In this light, it is of interest to note that many of our sample firms still looked to use offshore vehicles, even despite the introduction of taxes levied on dividends to offshore companies. Again, this would suggest that lower tax rates alone are unlikely to be the sole explanation for the extensive use of the specific THOFCs we identified, found in the triad of the Cayman Islands, BVI and Hong Kong.

Conclusion

We believe the very high levels of outward investment from China to the triad can in part be explained by Chinese MNEs wishing to exploit offshore capital markets and superior institutional environments. Chinese MNEs invest in specific THOFCs because it is these jurisdictions alone that allow them to access capital markets and institutions unavailable to them domestically.

Particular THOFCs, moreover, have different specialisations and are  networked together in ways that provide unique and inimitable services. So even despite the increased regulation and higher costs associated with offshore incorporation, Chinese MNEs continue to undertake FDI to these THOFCs. And, of course, while many countries aspire to become tax havens, it is actually only those with the best governance and institutions that actually succeed. Low taxes, therefore, appear to be only one, albeit important, attraction of THOFCs.
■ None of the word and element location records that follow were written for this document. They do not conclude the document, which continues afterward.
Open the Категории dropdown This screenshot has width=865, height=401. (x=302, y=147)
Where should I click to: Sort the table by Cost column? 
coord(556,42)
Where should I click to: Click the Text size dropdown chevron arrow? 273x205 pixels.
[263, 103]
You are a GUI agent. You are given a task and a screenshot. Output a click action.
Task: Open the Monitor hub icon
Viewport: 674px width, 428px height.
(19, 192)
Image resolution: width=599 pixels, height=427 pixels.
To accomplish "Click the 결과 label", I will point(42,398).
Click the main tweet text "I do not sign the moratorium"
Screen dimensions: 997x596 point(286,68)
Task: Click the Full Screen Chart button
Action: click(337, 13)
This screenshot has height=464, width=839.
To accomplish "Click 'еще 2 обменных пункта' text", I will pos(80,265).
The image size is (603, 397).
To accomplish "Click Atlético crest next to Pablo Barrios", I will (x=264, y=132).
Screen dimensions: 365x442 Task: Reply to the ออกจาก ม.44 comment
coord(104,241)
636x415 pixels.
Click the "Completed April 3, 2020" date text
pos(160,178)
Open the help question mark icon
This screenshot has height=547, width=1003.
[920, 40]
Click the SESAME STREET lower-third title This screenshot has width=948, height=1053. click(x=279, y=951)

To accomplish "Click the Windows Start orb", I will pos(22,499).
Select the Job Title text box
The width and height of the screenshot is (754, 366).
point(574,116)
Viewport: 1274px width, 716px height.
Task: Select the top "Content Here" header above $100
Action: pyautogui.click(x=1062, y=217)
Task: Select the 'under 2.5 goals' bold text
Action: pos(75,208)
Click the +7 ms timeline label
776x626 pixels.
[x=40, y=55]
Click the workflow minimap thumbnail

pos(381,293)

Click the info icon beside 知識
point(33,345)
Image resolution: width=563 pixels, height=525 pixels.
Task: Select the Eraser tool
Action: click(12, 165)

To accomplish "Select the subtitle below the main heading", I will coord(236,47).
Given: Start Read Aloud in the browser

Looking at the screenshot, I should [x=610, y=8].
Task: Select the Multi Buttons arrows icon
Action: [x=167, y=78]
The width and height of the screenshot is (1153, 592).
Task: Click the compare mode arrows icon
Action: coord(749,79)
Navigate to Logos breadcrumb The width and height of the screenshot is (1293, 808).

In light of the above arguments it is also important to keep in mind the idea that finance is also a vital component of economic activity that cannot be considered in isolation from production. The capital raised offshore by our sample of Chinese MNEs has facilitated both further domestic and international expansion, illustrating its direct links to production and the need to further incorporate the role of the offshore world, particularly in explaining emerging market MNE behaviour.

METHDOLOGY

Comparatively little academic research has been undertaken at the micro (firm)-level on the use of THOFCs. This is in part owing to the inherent secrecy of havens. This veil of secrecy makes it difficult to determine which firms have interests in THOFCs and what activities they engage in once offshore. One of the few windows through which to observe such behaviour is the publicly available data of firms that have raised capital on foreign stock markets. All businesses listed on stock markets in the USA, for example, must submit various formal documents to the US Securities Exchange Commission (SEC) (US SEC EDGAR database), including annual financial statements and reports. It is a requirement of the SEC that foreign private issuers complete a 20-F form annually. These submissions, owing to legal obligations, are generally candid in nature and provide detailed information on company accounts; capital raising activities and use of proceeds from such activities; information on the organisational structure; subsidiary information including the country in which any listing vehicle is incorporated and the use of offshore vehicles for such purposes.